LIKE their country’s watchmakers, Swiss banks have enjoyed a reputation for quality, reliability and watertight discretion. But since 2008, spectacular coups by neighbouring countries’ tax authorities and investigations by America’s Department of Justice have torn at their reputation. Now they are trying to rebuild one as squeaky-clean money managers.

The deceptive calm of shoppers on the Bahnhofstrasse in Zurich belies the turmoil behind the doors of nearby financial institutions. Foreign banks are selling out. The biggest Swiss names are dogged by litigation and calls for more capital just as costs are rising and margins falling. On March 13th they lost a prominent client: Uli Hoeness, president of Bayern Munich football club, was jailed for three-and-a-half years by a Munich court for avoiding tax on money in a Swiss bank account.

It is now clear to even the most obstinate Swiss banker that he must change his game or face ruin. Four of the classic Swiss private banks, Pictet, Lombard Odier, Mirabaud and La Roche, have opted for limited liability, ending the owners’ total responsibility for the core bankmainly because of the risk these days of picking the wrong clients. That leaves a shrinking number of private banks in Geneva, of the sort whose offerings go beyond providing financial advice into something more akin to a lifestyle concierge service. Some are surely too small to survive.

Swiss bank secrecy is no longer a protection. Between them the OECD, a rich-country club, and the EU are insisting on a voluntary exchange of information that makes banks declare each account automatically to the relevant tax authority. America has dished out hefty fines, too, and forced lenders to hand over names, a once-unthinkable breach of client trust.

To make things worse, in February a narrowly-won referendum calling for quotas on immigration has clouded negotiations on Switzerland’s continued access to EU markets. Swiss banks, though rapidly expanding their client base in Asia, still rely on Europe for around 35% of foreign client money. In an effort to keep up with EU regulation, a new draft Swiss financial-services law outlaws commissions linked to the sale of financial products. That is a severe blow to bankers and financial advisers who have lived off incentives to sell certain products and the churning of unwary clients’ portfolios.

Amid this turmoil, new patterns are emerging, and hopes of salvation. Size and reach matter more than ever. UBS and Credit Suisse, the big two, together added SFr100 billion ($108 billion) to their private-banking assets in 2013. Bank Julius Bär, the fourth-biggest, has gambled on Asia, buying the non-American operations of Merrill Lynch in 2012. Now Asia accounts for a quarter of its assets under management.
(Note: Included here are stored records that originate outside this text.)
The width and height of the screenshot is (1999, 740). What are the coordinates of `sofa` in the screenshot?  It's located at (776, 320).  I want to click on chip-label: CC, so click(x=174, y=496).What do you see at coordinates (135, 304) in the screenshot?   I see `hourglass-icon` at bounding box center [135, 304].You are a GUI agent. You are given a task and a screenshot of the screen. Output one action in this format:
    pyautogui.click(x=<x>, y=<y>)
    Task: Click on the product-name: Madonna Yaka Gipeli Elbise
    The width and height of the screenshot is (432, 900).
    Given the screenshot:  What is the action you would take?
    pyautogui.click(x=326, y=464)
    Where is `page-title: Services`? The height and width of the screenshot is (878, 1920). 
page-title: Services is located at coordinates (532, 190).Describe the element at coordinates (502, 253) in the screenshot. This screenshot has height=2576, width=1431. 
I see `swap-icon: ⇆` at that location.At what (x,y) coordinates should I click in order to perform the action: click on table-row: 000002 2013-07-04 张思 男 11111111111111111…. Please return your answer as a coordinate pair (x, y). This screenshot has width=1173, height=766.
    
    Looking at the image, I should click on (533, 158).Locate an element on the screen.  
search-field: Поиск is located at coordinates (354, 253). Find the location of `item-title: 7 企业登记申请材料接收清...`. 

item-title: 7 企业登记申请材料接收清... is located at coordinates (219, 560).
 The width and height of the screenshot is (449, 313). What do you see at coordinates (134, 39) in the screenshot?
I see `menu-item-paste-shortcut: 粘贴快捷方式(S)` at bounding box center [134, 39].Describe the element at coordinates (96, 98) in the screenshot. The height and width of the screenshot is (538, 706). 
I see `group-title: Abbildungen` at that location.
More broadly, Zurich hopes to reinvent itself as a handler of money for institutions rather than individuals.

Such asset management is more transparent than private banking and less prone to attracting dodgy clients. Some banks are ahead of the curve. Vontobel is as much an asset manager as a private bank: two-thirds of its business is institutional. Raiffeisenbank last year started buying asset-management boutiques to diversify from its local mortgage-lending business. The core of the new operation, Notenstein, was the non-American business of Wegelin, which closed down after running afoul of American regulators in 2012.

Unless a private banker or asset manager stays very Swiss and very small he will need access to clients in the EU. It looks increasingly as though that will mean having a presence in Germany or London. Bär and Vontobel have licensed banks in Germany. Pictet and Lombard Odier have big operations in London. Credit Suisse, rather counter-intuitively, recently sold its private bank in Germany and a chunk of its asset-management operations. Many wonder if its high-rolling investment bank wouldn’t have been a more suitable unit to flog.

Boris Collardi, chief executive of Julius Bär, sees virtue in what he callspure-play private banking. Bär spun off its asset-management division in 2009. He reckons that the Swiss are still recognised as the best in the world at private banking, in terms of service and knowledge of tax laws in many jurisdictions. Zeno Staub, his counterpart at Vontobel, sees service and performance as two pillars of private banking, with stability or Swissness as the third. But “Swissness is only an add-on,” he says, “it’s not the key any more.”